Fermiamo l’idea di alcuni che possa ancora esistere il reato di lesa maestà, una filosofia che deprime e lede quel senso di appartenenza e che fa venire meno la passione e la serenità necessarie per svolgere il nostro magnifico lavoro sociale nello stare tra la Gente, per la Gente. È inaccettabile che chi tutela i diritti degli Italiani non possa difendere i propri. L’attuale Comandante Generale, il generale Luzi, che ha proprio incentrato uno dei suoi ultimi interventi su questi valori, traduca in azioni concrete il suo pensiero e aiuti realmente un processo di progresso in questo senso. Noi siamo pronti a dare il nostro sostegno.

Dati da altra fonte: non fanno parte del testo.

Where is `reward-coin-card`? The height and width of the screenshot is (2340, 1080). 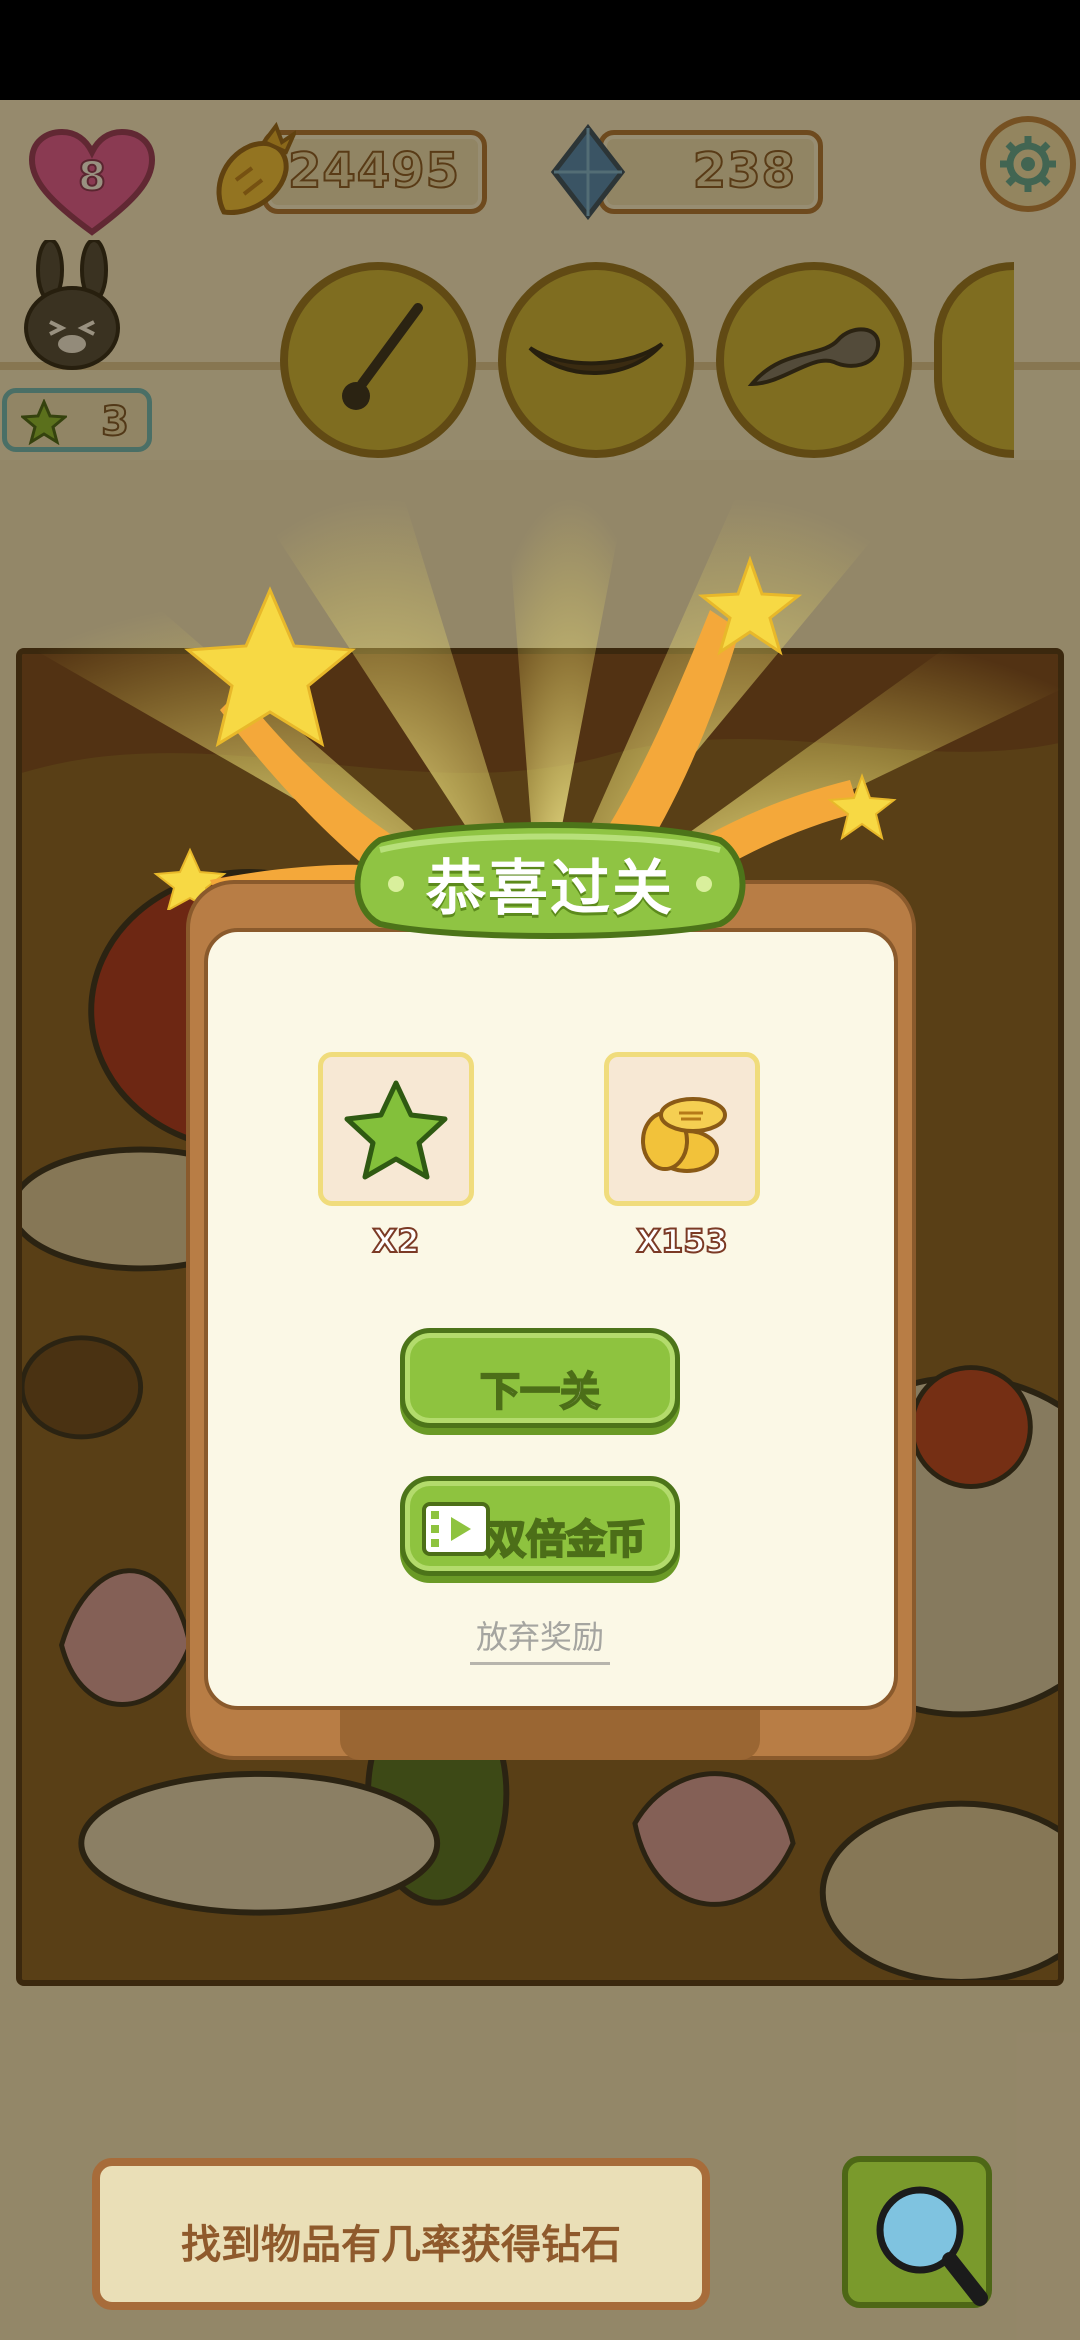
reward-coin-card is located at coordinates (682, 1129).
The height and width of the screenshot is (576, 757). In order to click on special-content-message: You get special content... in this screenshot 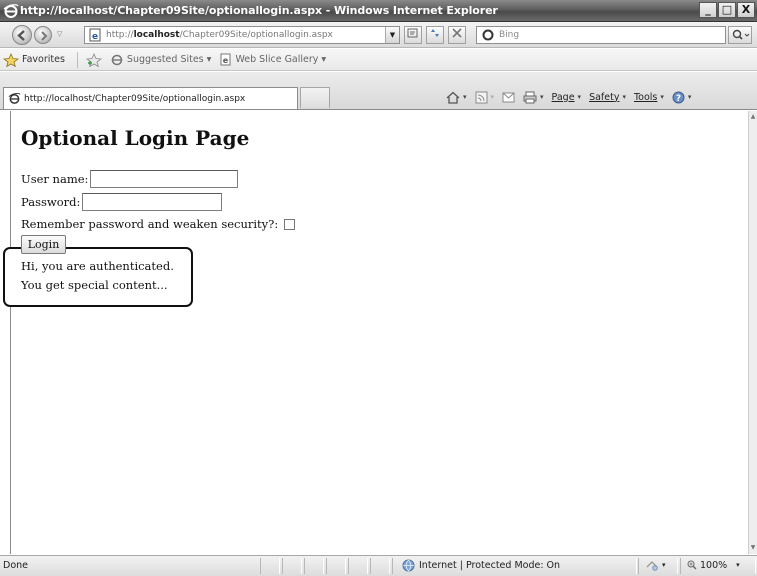, I will do `click(94, 285)`.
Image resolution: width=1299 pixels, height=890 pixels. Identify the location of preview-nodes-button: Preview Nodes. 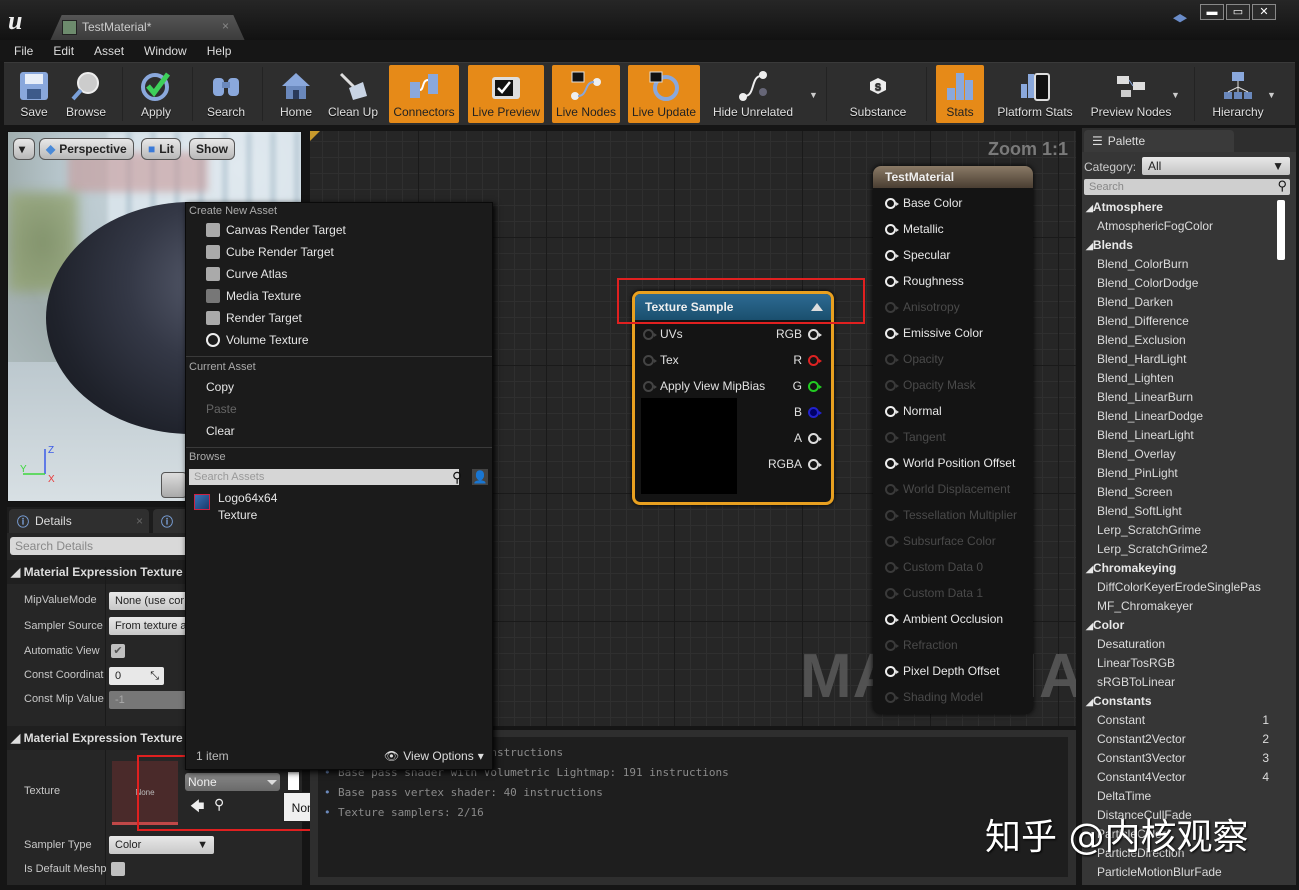
(1131, 94).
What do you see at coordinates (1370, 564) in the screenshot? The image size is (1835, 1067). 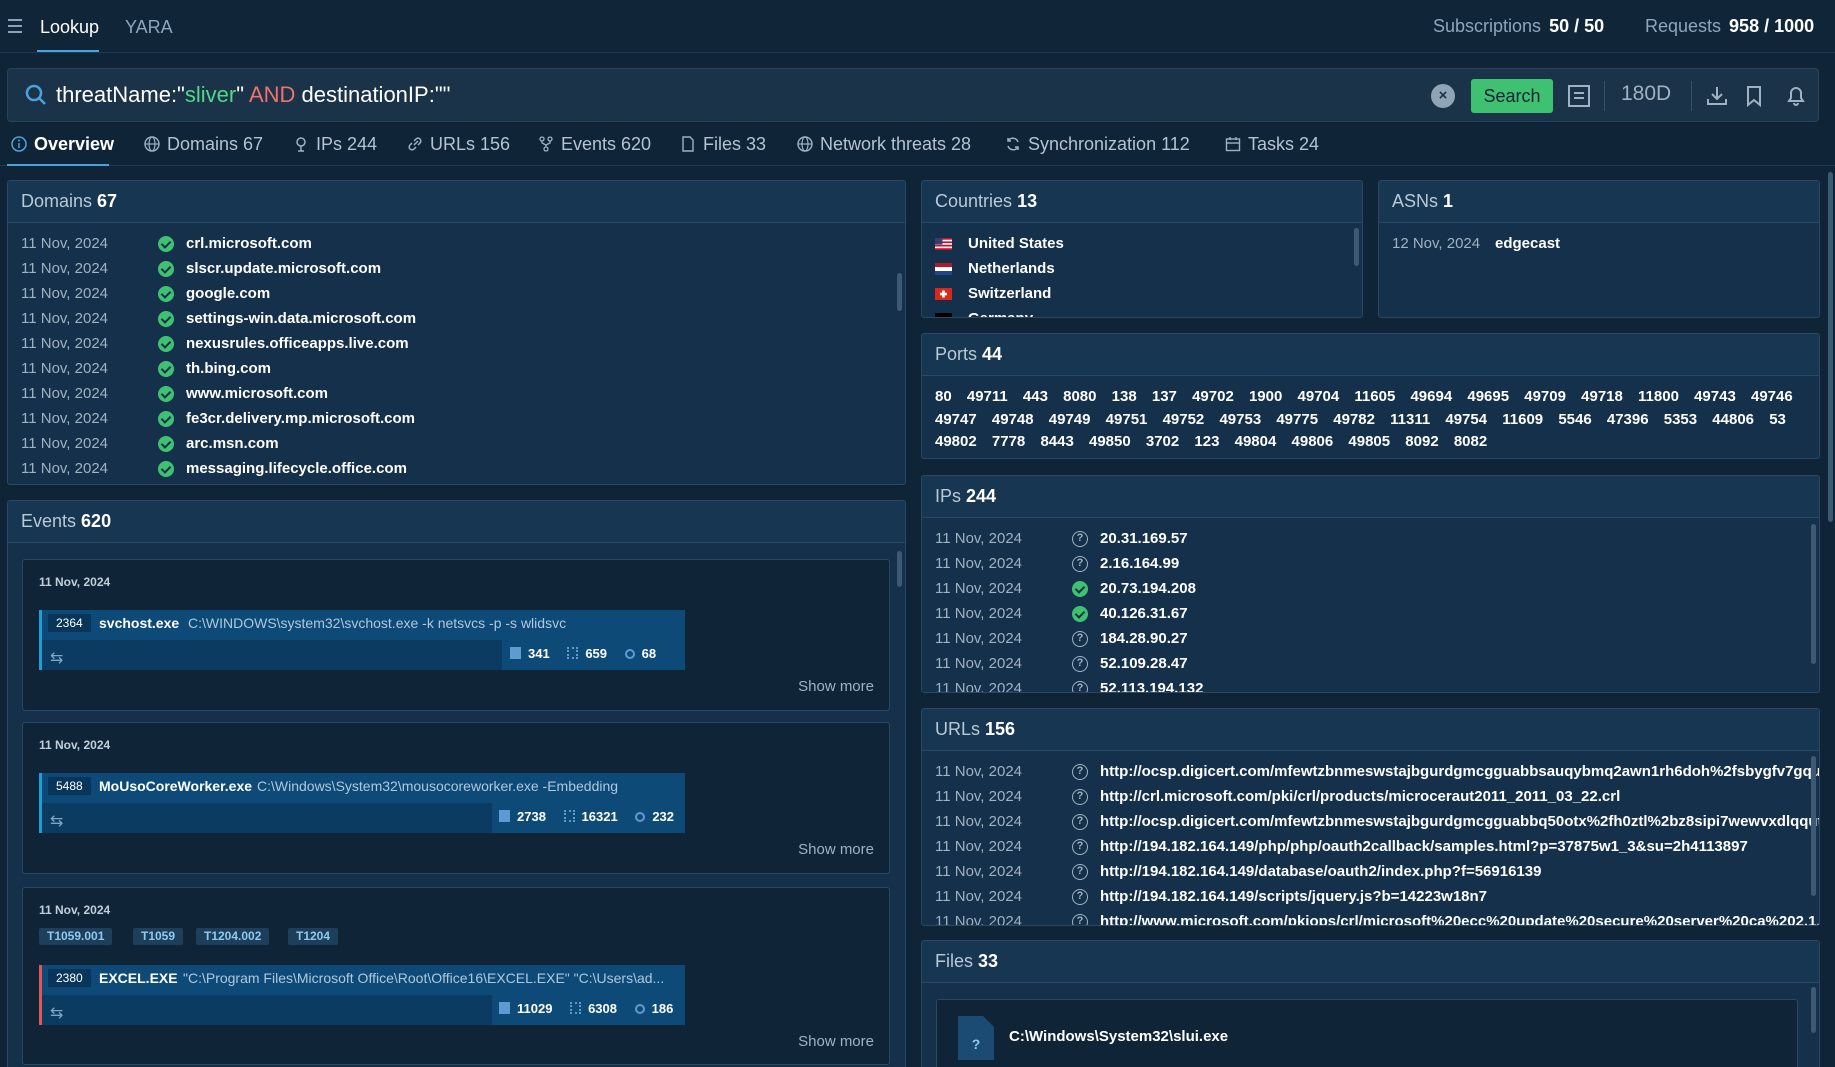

Ai Colleghi che ancora continuano ad avere i piedi in due staffe, che ancora rivestono incarichi nei cobar e nei cocer (organi della rappresentanza militare, pagata dagli stati maggiori) e contemporaneamente sono dirigenti sindacali nelle sigle già riconosciute, ricordiamo l’articolo 17 dello Statuto dei Lavoratori e gli chiediamo di decidere da quale parte vogliano stare, se di fianco al datore di lavoro o dall’altra parte del tavolo, vicino ai Colleghi, in maniera terza e indipendente. Dimettetevi se credete nei valori solidali del sindacato, date un segnale di rottura, accelerando un processo ormai inarrestabile. Ognuno di Noi è quello che fa, mai quello che dice.